A low ICC despite apparent rater agreement is almost always caused by a homogeneous subject sample. Remember: ICC = between-subject variance / total variance. If all your subjects have similar true scores (low between-subject variance), the ICC will be low even if rater error is small, because the denominator (total variance) is approximately equal to the error variance alone. This is the subject-homogeneity problem. For example, if you assess grip strength reliability in a sample of professional arm wrestlers who all have near-maximum grip, individual rater error will dominate a very small true variance, producing a low ICC — even though the raters are highly consistent in absolute terms. The solution is either to use a more heterogeneous subject sample representative of the population where the instrument will be used, or to report a different reliability index (like the Standard Error of Measurement, SEM) that does not depend on sample variance. Always describe your subject sample’s characteristics when reporting ICC so readers can judge its generalizability.
Can I use ICC for binary or categorical ratings?

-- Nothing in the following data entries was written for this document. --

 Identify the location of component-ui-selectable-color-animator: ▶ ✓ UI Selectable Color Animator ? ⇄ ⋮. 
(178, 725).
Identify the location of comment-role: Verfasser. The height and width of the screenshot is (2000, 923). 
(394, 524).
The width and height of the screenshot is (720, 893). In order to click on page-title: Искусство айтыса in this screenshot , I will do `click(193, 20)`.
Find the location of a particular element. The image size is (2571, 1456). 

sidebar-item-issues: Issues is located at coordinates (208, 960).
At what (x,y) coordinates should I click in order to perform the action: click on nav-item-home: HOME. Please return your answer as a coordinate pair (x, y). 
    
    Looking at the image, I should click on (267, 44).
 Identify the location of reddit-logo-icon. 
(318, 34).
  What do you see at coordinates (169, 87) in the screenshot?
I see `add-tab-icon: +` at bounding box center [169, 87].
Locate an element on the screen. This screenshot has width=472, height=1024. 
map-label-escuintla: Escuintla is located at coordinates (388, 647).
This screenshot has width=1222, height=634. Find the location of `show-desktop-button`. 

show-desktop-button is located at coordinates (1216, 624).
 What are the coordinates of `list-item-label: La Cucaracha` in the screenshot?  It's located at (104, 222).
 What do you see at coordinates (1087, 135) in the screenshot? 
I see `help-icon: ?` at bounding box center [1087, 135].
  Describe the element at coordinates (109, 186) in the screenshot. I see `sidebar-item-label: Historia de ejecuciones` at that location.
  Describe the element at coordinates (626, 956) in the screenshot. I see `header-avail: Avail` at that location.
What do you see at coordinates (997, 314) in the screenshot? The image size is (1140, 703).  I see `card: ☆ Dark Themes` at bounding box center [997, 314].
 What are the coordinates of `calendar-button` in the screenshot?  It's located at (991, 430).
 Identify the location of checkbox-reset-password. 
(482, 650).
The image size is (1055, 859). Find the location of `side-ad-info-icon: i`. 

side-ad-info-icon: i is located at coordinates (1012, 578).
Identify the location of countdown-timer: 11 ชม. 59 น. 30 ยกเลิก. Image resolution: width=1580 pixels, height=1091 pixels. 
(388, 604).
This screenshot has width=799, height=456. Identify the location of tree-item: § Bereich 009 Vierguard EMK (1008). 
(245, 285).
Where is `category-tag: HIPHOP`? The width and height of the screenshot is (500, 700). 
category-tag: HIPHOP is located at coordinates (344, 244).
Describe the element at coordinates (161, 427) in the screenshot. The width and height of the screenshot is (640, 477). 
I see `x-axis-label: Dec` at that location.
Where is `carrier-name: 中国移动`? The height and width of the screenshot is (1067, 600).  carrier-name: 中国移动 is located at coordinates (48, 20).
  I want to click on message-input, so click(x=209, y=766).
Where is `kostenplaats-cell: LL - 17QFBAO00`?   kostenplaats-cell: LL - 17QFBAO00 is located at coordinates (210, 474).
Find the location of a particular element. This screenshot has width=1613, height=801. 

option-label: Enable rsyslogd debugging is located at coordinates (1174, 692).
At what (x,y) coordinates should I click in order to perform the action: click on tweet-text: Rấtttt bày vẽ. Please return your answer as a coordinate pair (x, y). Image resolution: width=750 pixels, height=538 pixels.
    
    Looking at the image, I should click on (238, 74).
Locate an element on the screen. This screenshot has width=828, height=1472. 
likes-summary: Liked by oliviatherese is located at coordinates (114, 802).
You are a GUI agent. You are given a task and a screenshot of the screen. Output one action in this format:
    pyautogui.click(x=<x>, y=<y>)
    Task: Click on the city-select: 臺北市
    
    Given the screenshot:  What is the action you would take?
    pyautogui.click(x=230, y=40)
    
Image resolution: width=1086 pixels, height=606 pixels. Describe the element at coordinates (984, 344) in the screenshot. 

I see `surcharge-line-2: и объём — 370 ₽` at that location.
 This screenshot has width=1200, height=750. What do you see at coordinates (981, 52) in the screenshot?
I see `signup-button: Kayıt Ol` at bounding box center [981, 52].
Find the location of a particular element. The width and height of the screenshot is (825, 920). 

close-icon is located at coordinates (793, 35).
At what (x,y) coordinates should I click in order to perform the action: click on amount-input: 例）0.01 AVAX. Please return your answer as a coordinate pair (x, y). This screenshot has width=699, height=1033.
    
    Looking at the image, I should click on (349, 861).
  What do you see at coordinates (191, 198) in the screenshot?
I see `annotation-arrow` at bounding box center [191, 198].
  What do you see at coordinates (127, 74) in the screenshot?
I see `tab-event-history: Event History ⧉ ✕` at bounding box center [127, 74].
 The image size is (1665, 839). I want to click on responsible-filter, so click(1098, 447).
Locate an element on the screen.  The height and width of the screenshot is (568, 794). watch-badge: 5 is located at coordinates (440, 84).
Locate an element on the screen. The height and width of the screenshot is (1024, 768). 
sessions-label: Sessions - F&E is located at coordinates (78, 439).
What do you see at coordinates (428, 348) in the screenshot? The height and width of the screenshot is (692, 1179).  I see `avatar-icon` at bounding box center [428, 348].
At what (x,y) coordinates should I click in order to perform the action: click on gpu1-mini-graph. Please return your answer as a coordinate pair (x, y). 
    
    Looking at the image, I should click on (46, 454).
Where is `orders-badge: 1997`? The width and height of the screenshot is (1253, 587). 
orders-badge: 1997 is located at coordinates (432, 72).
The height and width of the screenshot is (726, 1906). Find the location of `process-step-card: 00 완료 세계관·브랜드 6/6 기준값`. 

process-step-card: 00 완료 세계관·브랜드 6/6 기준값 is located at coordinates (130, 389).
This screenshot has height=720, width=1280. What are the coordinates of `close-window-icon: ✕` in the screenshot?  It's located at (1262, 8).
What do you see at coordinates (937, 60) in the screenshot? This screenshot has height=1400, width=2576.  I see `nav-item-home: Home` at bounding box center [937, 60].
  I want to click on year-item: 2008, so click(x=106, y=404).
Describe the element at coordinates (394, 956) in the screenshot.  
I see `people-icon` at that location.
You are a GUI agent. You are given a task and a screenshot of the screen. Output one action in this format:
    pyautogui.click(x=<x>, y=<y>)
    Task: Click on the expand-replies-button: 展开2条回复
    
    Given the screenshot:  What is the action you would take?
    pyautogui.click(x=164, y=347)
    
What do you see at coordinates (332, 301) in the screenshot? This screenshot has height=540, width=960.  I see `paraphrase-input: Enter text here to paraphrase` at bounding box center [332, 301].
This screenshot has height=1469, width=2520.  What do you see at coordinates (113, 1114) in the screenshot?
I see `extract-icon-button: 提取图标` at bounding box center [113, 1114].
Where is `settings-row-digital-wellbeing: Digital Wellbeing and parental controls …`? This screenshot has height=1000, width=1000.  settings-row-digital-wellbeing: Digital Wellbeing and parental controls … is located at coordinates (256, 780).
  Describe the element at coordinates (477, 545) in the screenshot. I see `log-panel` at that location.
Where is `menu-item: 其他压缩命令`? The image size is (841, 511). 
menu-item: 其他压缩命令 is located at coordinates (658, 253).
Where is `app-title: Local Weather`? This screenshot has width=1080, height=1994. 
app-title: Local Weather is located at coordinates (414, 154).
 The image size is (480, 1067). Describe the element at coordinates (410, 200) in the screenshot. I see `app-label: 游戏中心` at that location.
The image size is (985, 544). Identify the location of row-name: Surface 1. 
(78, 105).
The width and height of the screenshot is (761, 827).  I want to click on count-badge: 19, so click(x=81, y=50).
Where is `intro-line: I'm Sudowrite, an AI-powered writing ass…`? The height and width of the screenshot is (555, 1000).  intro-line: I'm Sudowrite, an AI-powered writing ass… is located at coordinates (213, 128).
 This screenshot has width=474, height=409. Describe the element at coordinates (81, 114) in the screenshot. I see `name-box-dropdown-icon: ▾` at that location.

ICC is theoretically applicable to any rating scale, including binary (0/1) ratings, but it is generally not recommended for nominal categorical data. For nominal categories (including binary ratings), Cohen’s kappa (for two raters) or Fleiss’s kappa (for more than two raters) is the preferred reliability index because it correctly handles the categorical structure and corrects for chance agreement. ICC applied to binary data produces mathematically valid results but loses the interpretive clarity of the standard benchmarks, which were developed for continuous and ordinal data. For ordinal ratings with multiple categories (e.g., a 5-point Likert scale), ICC is appropriate — the Spearman correlation between raters is sometimes used as an alternative for ordinal data, though ICC is generally preferred because it accounts for the specific variance structure of reliability study designs. The safest rule: use ICC for continuous or ordinal scales, Cohen’s/Fleiss’s kappa for nominal categories.
What is the Standard Error of Measurement (SEM) and how does it relate to ICC?
The Standard Error of Measurement (SEM) is a reliability index derived from ICC that expresses measurement error in the original units of the measurement scale, rather than as a dimensionless proportion. SEM = SD_total × √(1 − ICC), where SD_total is the standard deviation of scores across all subjects and measurement occasions. While ICC is a relative reliability index (it depends on between-subject variance and can be inflated by subject heterogeneity), SEM is an absolute index — it answers “how much error, in scale units, would I expect if I measured this subject again?” A SEM of 2.5 mmHg for a blood pressure instrument means that the true value likely falls within ±2.5 mmHg of the measured value about 68% of the time (one SEM) or within ±5.0 mmHg about 95% of the time (two SEM). For clinical decision-making, SEM is often more interpretable and actionable than ICC because it describes error in clinically meaningful units — particularly relevant when ICC is affected by subject homogeneity.